Living

Heritage Tales: Readers share favorite tourney memories

Tournament gets OK to play on despite old law

In 1969, there was a law on the books in South Carolina that stated that no sporting event could be held on Sunday. By the time the Sea Pines officials were aware of the law it was too close to tournament time to have it repealed. So the local solicitor, Randolph "Buster" Murdaugh, who had a vacation home in Sea Pines and, more importantly, was influential in local and state politics, said he would "look the other way" and, after the first event, would have the law voided before the 1970 contest.

I was grounds chairman that first year. As a favor to Mr. Murdaugh, among other things, I gave him a golf cart to use during the week of the tournament. On the first day, I was in a golf cart with one of the PGA officials when we came upon Mr. Murdaugh spectating in his golf cart on the 10th fairway. The PGA official did not ask me any questions, but very brusquely told him, "You can't gallery in a golf cart." Somewhat taken back, Mr. Murdaugh replied, "If I can't have my golf cart, you won't have your golf tournament." He turned and headed in the direction of the clubhouse as I hastily explained the delicate situation to Mr.
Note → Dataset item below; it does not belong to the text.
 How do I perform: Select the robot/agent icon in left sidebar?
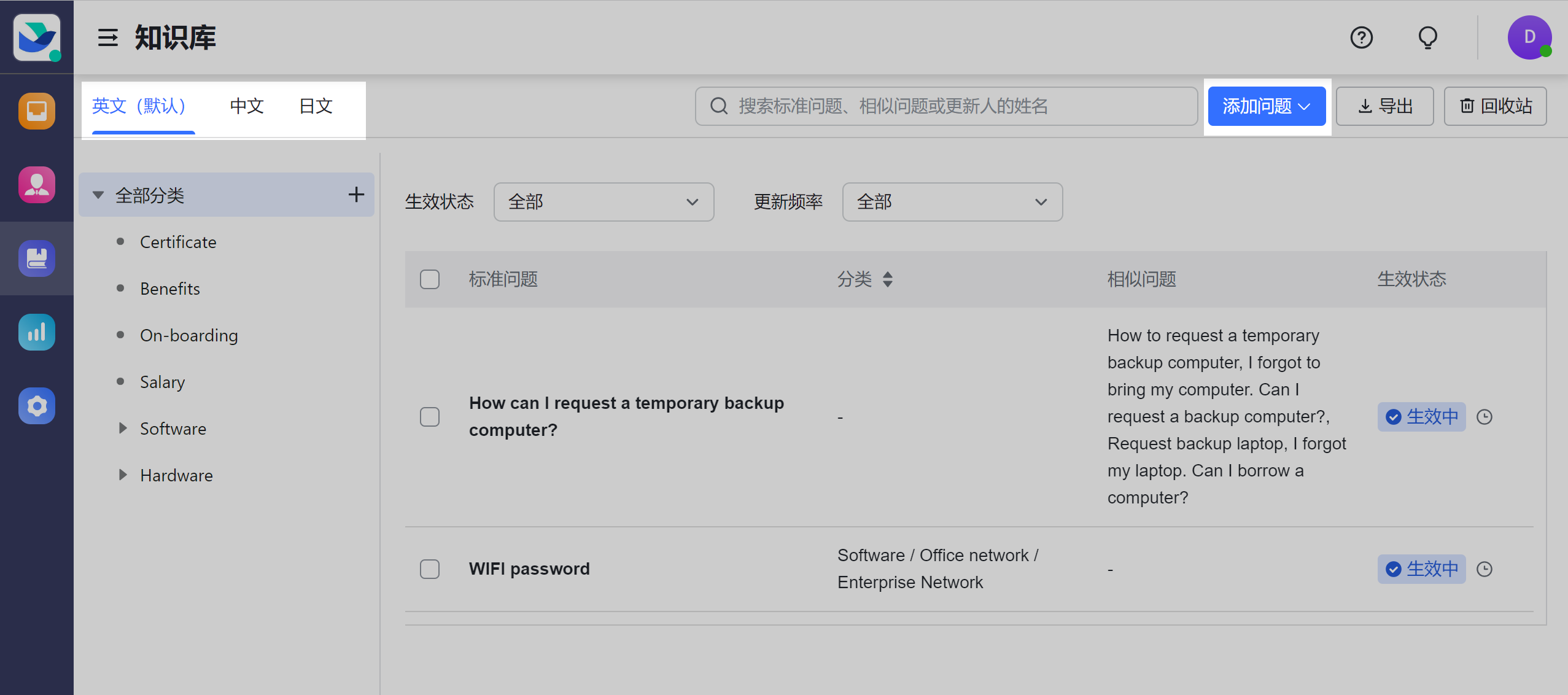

PGA, who then backtracked very quickly and asked me to smooth things out. Mr. Murdaugh, he said, could have his golf cart.

When I reached the clubhouse (sans my passenger), Mr. Murdaugh said, "Your riding companion needs to be somewhat more tactful when addressing strangers. But don't worry -- I'm going to allow the tournament to continue on Sunday." Since I was good friends with Mr. Murdaugh's son, I already knew it wouldn't be a problem. But I did feel an apology was in order, which I delivered on behalf of my rude passenger.
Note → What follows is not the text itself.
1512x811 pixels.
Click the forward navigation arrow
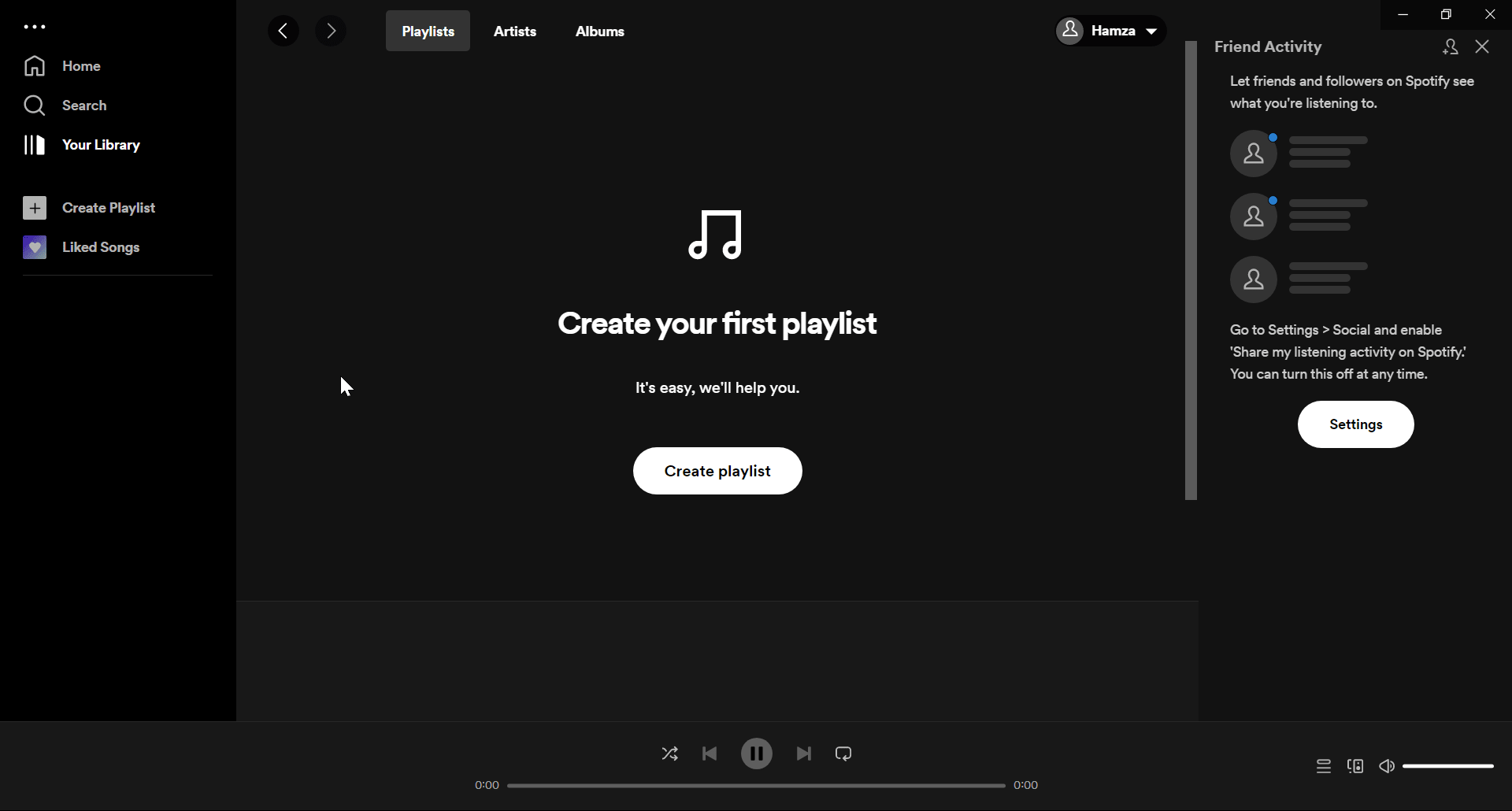coord(331,31)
We had the tournament and Mr. "Buster" kept his golf cart.

Bill Carson

Hilton Head Island

Thunderstorm delay brings people together

Moving April 1, 1987, directly from Germany to Hilton Head Island, living right on Harbour Town Golf Links at No. 13's tee, the first big event was the Heritage golf tournament. We saw Larry Mize on the putting green, right after he won the Masters at Augusta.

Every year since, we enjoyed the spectacle around the golf tournament and the professionals, meeting and chatting with them casually and even learning about their private lives.

Having ringside seats around the 12th green, I once collected autographs on a Heritage poster. Almost every pro signed my poster. We talked with Payne Stewart, and walked with Greg Norman, Bernhard Langer and David Frost. Lanny Wadkins, waiting on the 13th tee, asked me if his little boy could pet my dog -- it was a relaxed atmosphere those days -- and a lot of the pros had their families with them here.

I think it was our first Heritage when a thunderstorm interrupted play and everybody had to run for shelter. David Frost was still standing at the tee, and I asked him to come to our house for shelter. He and his caddy came inside.

They were sitting in our living room at the fireplace, and we chatted for the duration of the storm. We have followed him around the course ever since, including in 1994 when he shot a 61 for the course record.

One night after play, I walked my dog in my neighborhood and there was Gary McCord with a camera team, hitting a ball out of the woods right onto the 12th green, copying Davis Love's spectacular shot earlier this day.

McCord's ball was landing on the green as good as Love's ball. He laughed and talked to me, explaining what he was doing. I wish my English had been better in those days, so I could have enjoyed even more conversations with all of them.

Karin Gossweiler

Bluffton

Forgetful golfer leaves clubs in rental car

I have witnessed many Heritage tournaments and directors, including Bud Bowie, Justin Jenkins, Bill Carson, Sonny Graham, Mike Stevenson and, of course, the current director over the years, but this is one of my favorite stories that can be told in mixed company.

I have sold cars on Hilton Head Island for more than 30 years. One year Bill Carson needed a new car for a professional golfer, also a personal friend. At the time I was driving a brand new Ford Thunderbird as a demonstrator and Bill said he needed the car for Ben Crenshaw. I told him he could use it.

A week later, Bill returned the car. Shortly after that I received a call, and the man said he was Ben Crenshaw. I said, "Yes, and I am President Jimmy Carter." I thought Bill Carson was playing a joke on me.

He said, "No, this really is Ben Crenshaw. I used your car last week." As I questioned him, he said he left his golf clubs in the trunk of the car. I told him I would call him back after I checked.

I checked the trunk, and it was true -- the clubs were there. I called him back and he said to give them to Bill Carson and he would get them. It was a great time. I've enjoyed every minute of the Heritage tournaments.